Thanks. BMW sure does make it a PIA and I am sure that is by design. Between the bumper cap and the holes that are to small to fit just about any funnel into. I spilled **** everywhere trying to fill it. I bought a bottle of DEF from Autozone which came with a useless, leaky cap/hose which does not fit into the smaller inner hole. 

What's a good jug/hose/funnel contraption that would actually work?


----------



## KeithS (Dec 30, 2001)

What several people have done is purchase the 2 liter DEF refill bottle (from VW, much cheaper, same thing). This has the proper fitting for the DEF port. Then cutting off the locking tabs unscrew the top of the 2 liter bottle, refill the 2 liter from the 2.5 gallon jug.

I have not done this yet myself as still under factory maintenance. But was thinking about just cutting a hole in the side of the refill bottle, then with it screwed into the fill port, us it like a sideways funnel and refill from the 2.5 gallon into the hole cut into the side (now on top when connected to the car). I can visualize this perfectly. Have no idea if this will work in actual practice. If being done by one person may have to make a little stand to hold the 2 liter bottle up. 

You know at the dealer it takes 2 technicans to fill the DEF. One to hold all the plumbing, one to pour it in.


----------



## cssnms (Jan 24, 2011)

Yea that's what I did. Went to VW today and bought the .5 gallon screw on jug for $8. Filled one tank, then screwed the top off of the .5 gallon jug and filled it from the 2.5 gallon jug and added 1/4 gallon more. Very clean and easy way to do it, BUT the fluid does not flow very well since there is no air hole to break the suction that is created.


----------



## KeithS (Dec 30, 2001)

cssnms said:


> BUT the fluid does not flow very well since there is no air hole to break the suction that is created.


Ah, Maybe my idea of turning the small bottle into a funnel by cutting a hole in it is indeed the way to go.


----------



## dunderhi (Dec 10, 2006)

I just use a funnel... as a... funnel.


----------



## cssnms (Jan 24, 2011)

dunderhi said:


> I just use a funnel... as a... funnel.


i don't have a funnel that will fit. I have one of those skinny red ones that I tried widdling down with a razor blade but it was a messy process. This fill bottle is easy to use but flow stinks. I suppose I could poke a hole in it but I wouldn't be able to resuse it.


----------



## KeithS (Dec 30, 2001)

dunderhi said:


> I just use a funnel... as a... funnel.


How is that going to work when it will be horzontal. Have you been able to overcome the effects of gravity?


----------



## dunderhi (Dec 10, 2006)

KeithS said:


> How is that going to work when it will be horzontal. Have you been able to overcome the effects of gravity?
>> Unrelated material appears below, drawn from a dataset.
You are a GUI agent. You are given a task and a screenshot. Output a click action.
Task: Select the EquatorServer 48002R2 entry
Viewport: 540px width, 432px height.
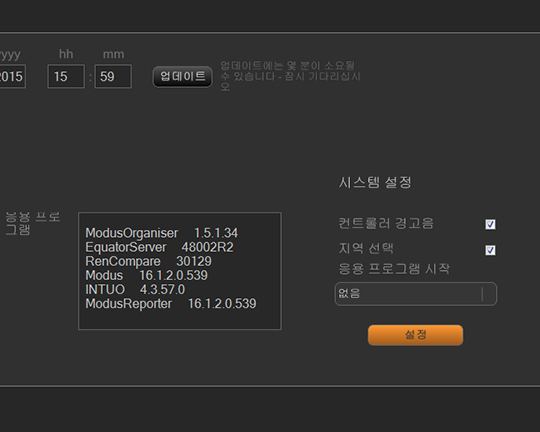click(159, 247)
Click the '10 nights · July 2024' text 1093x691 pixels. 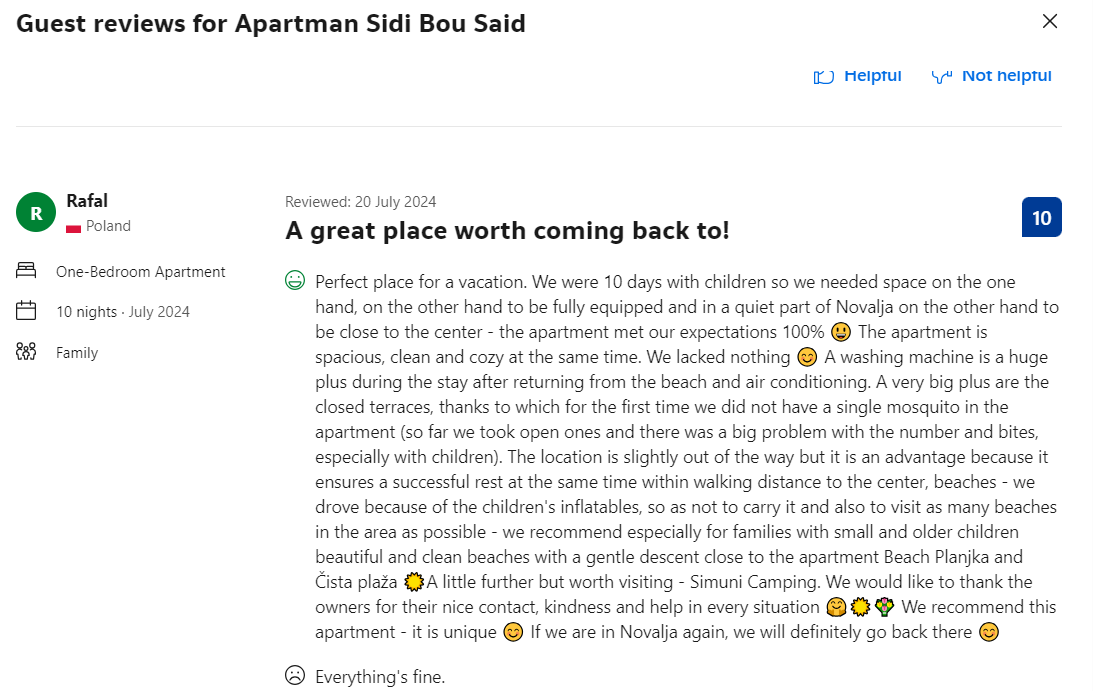click(123, 312)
It's not horizontal, and yes it has worked just fine the three times I added DEF. If you do a search, you should be able to find a pic of my funnel here in this forum.

Found it.


----------



## richk300 (Mar 11, 2011)

1 st try I also made a mess, still a white streak on the drive. 2 nd try used a 2 ft piece of half Inch hose the .780 O D sealed against the I D of the port, stuck the small end of a funnel in the other end of the hose and poured from the $14 two and a half gallon autozone jug with no mess. Since the small center vent tube of the port is not utilize you have to fill slow to let the air escape. Be carefull cause it does erupt from time to time.


----------



## AutoUnion (Apr 11, 2005)

So the X5 doesn't have two filling ports like the 335d?


----------



## ductman (Dec 17, 2011)

AutoUnion said:


> So the X5 doesn't have two filling ports like the 335d?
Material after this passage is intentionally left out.